§ QUOTED PASSAGE
- #1
cwill53
- 220
- 40
- Homework Statement
- This problem is a rehash of Problem 2.50 of the book Introduction to Electrodynamics by Griffiths.
A volume charge density of some configuration is
$$\rho (r)=\epsilon _0A\left [ 4\pi \delta ^3(\mathbf{r})-\frac{\lambda ^2}{r}e^{-\lambda r} \right ]$$
where ##A## and ##\lambda ## are positive constants, and ##r## is the distance from origin in spherical coordinates.
(a) Find the total charge of this configuration.
(b) Calculate the potential due to this ##\rho (r)## by using the expression for the potential
due to a continuous charge distribution.
(c) Calculate the electric field ##E## directly from the potential and verify that the
differential form of Gauss’s law is obeyed.
- Relevant Equations
- $$Q=\int_{\mathbb{R}^3}^{}\rho \, d^3\mathbf{r}$$
$$V(\mathbf{r})=\frac{1}{4\pi \epsilon _0}\int_{\Gamma }^{}\frac{\rho (\mathbf{r'})}{\left \| \mathbf{r-r'} \right \|}d^3\mathbf{r'}$$
I know for sure that the desired potential is
$$V(\mathbf{r})=A\frac{e^{-\lambda r}}{r}$$
Part (a) was simple, after applying
$$Q=\int_{\mathbb{R}^3}^{}\rho \, d^3\mathbf{r}$$
I found that the total charge of the configuration was zero.

§ SET OF TASKS
A) Reproduce word for word part of the charge density post, starting at the words "A volume charge" and stopping after the words "of this configuration.".
B) Write what comes next in the forum post about the charge density problem, continuing after its final sentence.

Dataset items

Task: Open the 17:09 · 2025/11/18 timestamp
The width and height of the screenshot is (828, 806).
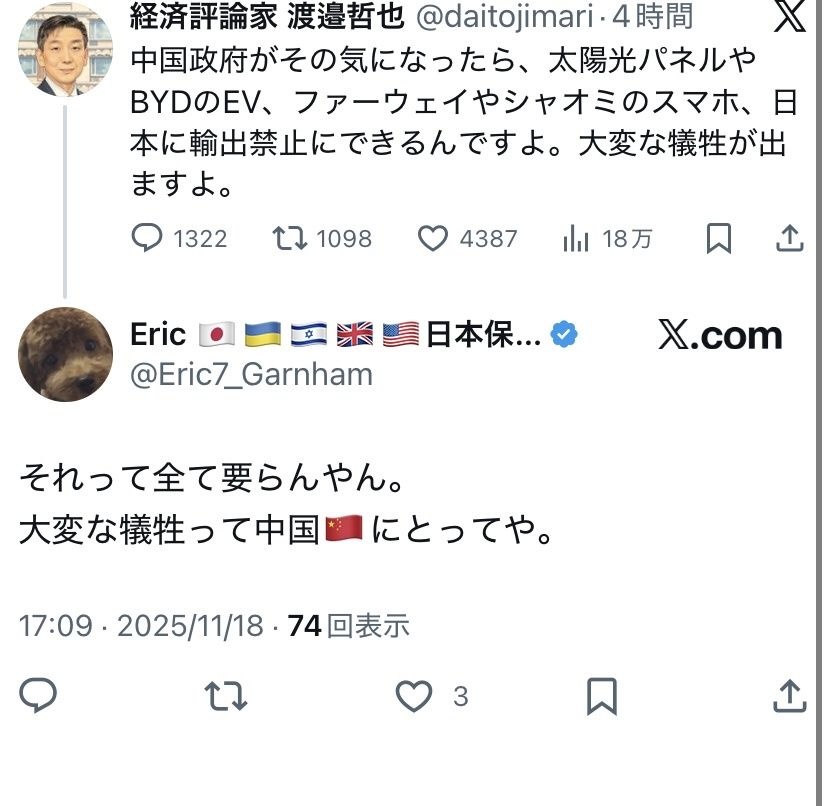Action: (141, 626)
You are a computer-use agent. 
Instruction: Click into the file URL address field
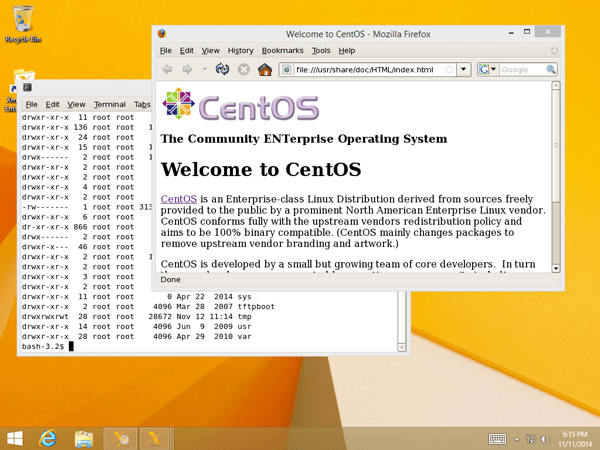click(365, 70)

§ ANSWER LIST
A)
A volume charge density of some configuration is
$$\rho (r)=\epsilon _0A\left [ 4\pi \delta ^3(\mathbf{r})-\frac{\lambda ^2}{r}e^{-\lambda r} \right ]$$
where ##A## and ##\lambda ## are positive constants, and ##r## is the distance from origin in spherical coordinates.
(a) Find the total charge of this configuration.

B)
Part (b) is where the difficulties arise for me. I applied
$$V(\mathbf{r})=\frac{1}{4\pi \epsilon _0}\int_{\Gamma }^{}\frac{\rho (\mathbf{r'})}{\left \| \mathbf{r-r'} \right \|}d^3\mathbf{r'}$$
to the given charge distribution. Here's my work.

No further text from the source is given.